» **PAGE EXCERPT**:
Susan Neiman, author of Moral Clarity: A Guide for Grown-up Idealists (Harcourt 2008), roundly rejects the notion that the more you know about life, the less you should expect of it. Speaking at a Princeton Public Library talk sponsored by the Sentience Foundation, she observed that this preparation “to expect and demand very little in life is not maturity. It’s resignation.”

In her well-attended talk entitled “Against Resignation: The Seduction of Pessimism,” the Atlanta-born philosopher, who is currently Director of the Einstein Forum in Potsdam, spoke about the Enlightenment as “a great movement which has, these days, far too few defenders.” Asking why it “feels so familiar for everyone to say we’re going to hell in a hand basket,” she suggested that the far-preferable stance of defending modernity is a reflection of one’s ability “to transform oneself and grow.”

Myths about the Enlightenment, Ms. Neiman said, include the belief “that humankind is fundamentally good and progress is inevitable.” This “all or nothing dichotomy,” she observed, is “too silly to maintain.” Citing Immanuel Kant, her “favorite” philosopher, she said that progress is “possible, but not necessary,” and that it “needs humans to make it happen.”

Another “unspoken myth” Ms. Neiman added, is that “anyone defending the Enlightenment is not only naive, but wimpy.” She quoted her second-favorite philosopher, Jean Jacques Rousseau, for guidance in dispelling this misperception by saying “Let us begin by setting aside the facts.”

» **STATED TASK**:
Answer these questions from the excerpt on Susan Neiman's library talk above.
(a) What organization is Neiman currently Director of?
(b) Which philosopher does Neiman call her "favorite"?
(c) Whom does she call her second-favorite philosopher?

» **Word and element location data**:
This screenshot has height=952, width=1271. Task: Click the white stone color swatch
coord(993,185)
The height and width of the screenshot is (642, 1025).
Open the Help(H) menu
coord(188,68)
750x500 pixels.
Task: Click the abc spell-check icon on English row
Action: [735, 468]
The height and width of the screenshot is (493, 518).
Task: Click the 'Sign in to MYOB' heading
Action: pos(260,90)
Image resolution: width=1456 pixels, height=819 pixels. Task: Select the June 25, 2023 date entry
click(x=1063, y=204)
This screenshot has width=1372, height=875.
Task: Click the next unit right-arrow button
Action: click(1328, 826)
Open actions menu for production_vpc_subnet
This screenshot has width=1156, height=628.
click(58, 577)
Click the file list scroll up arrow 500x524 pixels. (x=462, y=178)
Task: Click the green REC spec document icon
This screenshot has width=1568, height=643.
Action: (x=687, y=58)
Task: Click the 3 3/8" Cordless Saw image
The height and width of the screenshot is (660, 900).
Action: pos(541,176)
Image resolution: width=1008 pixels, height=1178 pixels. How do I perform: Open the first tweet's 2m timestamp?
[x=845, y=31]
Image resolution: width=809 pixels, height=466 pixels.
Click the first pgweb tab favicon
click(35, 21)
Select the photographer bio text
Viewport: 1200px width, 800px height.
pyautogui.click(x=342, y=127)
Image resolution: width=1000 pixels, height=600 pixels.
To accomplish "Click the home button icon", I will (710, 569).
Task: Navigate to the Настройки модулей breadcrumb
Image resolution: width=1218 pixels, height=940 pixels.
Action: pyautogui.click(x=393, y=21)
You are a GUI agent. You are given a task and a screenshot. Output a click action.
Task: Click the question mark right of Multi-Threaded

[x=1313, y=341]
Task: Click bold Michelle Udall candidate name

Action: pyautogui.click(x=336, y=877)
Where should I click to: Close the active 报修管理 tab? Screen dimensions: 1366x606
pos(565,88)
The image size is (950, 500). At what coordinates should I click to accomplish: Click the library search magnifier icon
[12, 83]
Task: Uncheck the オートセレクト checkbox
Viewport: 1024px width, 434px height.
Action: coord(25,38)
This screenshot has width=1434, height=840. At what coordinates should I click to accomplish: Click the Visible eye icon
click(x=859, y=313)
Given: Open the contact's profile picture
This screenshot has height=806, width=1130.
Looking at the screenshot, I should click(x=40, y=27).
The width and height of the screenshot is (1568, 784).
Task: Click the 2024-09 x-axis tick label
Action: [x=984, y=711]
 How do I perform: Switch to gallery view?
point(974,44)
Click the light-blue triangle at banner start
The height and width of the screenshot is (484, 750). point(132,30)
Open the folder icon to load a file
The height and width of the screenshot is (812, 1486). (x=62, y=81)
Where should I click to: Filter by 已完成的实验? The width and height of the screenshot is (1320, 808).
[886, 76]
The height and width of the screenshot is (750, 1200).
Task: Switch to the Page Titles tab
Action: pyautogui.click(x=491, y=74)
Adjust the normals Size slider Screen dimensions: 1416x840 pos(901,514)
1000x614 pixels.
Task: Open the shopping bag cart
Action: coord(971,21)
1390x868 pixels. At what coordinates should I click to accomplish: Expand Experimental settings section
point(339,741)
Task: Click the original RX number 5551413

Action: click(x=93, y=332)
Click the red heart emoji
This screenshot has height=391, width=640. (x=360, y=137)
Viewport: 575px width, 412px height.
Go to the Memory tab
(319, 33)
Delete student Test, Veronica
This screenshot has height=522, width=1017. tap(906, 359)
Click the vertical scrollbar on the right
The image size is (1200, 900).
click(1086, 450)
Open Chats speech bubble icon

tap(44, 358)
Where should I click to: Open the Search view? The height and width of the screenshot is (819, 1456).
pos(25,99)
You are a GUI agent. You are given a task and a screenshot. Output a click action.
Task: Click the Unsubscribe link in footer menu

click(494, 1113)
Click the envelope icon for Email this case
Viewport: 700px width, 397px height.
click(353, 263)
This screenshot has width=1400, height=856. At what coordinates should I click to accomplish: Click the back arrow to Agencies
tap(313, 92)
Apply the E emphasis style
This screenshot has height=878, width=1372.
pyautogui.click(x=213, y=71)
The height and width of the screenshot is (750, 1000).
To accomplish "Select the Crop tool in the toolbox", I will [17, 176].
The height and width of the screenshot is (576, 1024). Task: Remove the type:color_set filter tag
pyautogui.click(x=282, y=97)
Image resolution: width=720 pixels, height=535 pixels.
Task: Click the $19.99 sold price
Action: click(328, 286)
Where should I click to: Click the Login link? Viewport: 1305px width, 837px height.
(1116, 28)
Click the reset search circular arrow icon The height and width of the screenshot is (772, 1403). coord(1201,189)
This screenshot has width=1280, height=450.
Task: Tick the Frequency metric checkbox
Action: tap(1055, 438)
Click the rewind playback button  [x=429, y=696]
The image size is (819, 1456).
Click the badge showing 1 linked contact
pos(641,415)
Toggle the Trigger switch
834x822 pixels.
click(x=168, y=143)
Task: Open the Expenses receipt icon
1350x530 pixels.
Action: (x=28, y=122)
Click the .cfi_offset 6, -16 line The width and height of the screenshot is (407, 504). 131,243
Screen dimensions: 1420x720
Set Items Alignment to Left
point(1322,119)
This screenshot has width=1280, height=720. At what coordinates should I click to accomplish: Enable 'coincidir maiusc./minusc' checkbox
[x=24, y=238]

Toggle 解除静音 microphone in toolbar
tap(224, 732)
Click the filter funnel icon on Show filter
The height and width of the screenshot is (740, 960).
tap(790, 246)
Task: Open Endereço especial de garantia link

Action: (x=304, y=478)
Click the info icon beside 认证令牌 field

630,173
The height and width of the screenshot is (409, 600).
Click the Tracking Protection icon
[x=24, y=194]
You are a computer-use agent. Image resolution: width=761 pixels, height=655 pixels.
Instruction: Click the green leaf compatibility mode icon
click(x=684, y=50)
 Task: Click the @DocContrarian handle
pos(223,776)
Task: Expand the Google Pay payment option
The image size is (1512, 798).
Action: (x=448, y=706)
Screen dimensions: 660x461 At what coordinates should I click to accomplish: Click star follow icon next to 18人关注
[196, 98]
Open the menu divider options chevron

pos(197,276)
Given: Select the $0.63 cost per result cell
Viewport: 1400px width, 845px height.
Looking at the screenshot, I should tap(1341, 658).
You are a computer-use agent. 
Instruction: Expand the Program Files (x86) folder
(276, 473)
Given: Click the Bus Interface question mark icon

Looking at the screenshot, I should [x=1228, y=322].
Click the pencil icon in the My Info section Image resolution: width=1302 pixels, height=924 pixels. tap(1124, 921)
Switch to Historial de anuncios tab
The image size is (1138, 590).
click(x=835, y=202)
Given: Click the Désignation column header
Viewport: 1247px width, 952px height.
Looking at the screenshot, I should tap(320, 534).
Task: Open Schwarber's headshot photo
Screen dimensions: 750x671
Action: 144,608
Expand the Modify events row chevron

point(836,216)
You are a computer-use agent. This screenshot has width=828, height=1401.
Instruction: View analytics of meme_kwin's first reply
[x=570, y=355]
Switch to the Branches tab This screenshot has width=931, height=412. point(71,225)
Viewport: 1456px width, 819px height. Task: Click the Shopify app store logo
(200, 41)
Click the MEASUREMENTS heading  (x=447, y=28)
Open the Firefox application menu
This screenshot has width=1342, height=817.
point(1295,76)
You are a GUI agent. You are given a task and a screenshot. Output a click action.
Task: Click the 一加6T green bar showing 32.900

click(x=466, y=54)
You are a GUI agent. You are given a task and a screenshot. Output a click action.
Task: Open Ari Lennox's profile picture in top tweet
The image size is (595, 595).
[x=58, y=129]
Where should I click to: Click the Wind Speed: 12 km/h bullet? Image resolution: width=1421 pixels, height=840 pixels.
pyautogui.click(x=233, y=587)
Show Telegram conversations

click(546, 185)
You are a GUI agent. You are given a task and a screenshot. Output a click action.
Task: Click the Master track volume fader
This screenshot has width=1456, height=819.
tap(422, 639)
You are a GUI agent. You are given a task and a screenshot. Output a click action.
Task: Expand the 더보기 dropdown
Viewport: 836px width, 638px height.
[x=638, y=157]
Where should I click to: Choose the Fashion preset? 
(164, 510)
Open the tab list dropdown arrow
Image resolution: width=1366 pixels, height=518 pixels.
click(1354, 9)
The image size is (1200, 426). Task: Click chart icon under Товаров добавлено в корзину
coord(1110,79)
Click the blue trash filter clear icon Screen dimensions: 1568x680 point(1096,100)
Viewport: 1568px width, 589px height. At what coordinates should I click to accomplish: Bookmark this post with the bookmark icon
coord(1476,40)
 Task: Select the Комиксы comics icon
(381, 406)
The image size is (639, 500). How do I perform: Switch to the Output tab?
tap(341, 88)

» **WORKED ANSWER**:
(a) The Einstein Forum in Potsdam
(b) Immanuel Kant
(c) Jean Jacques Rousseau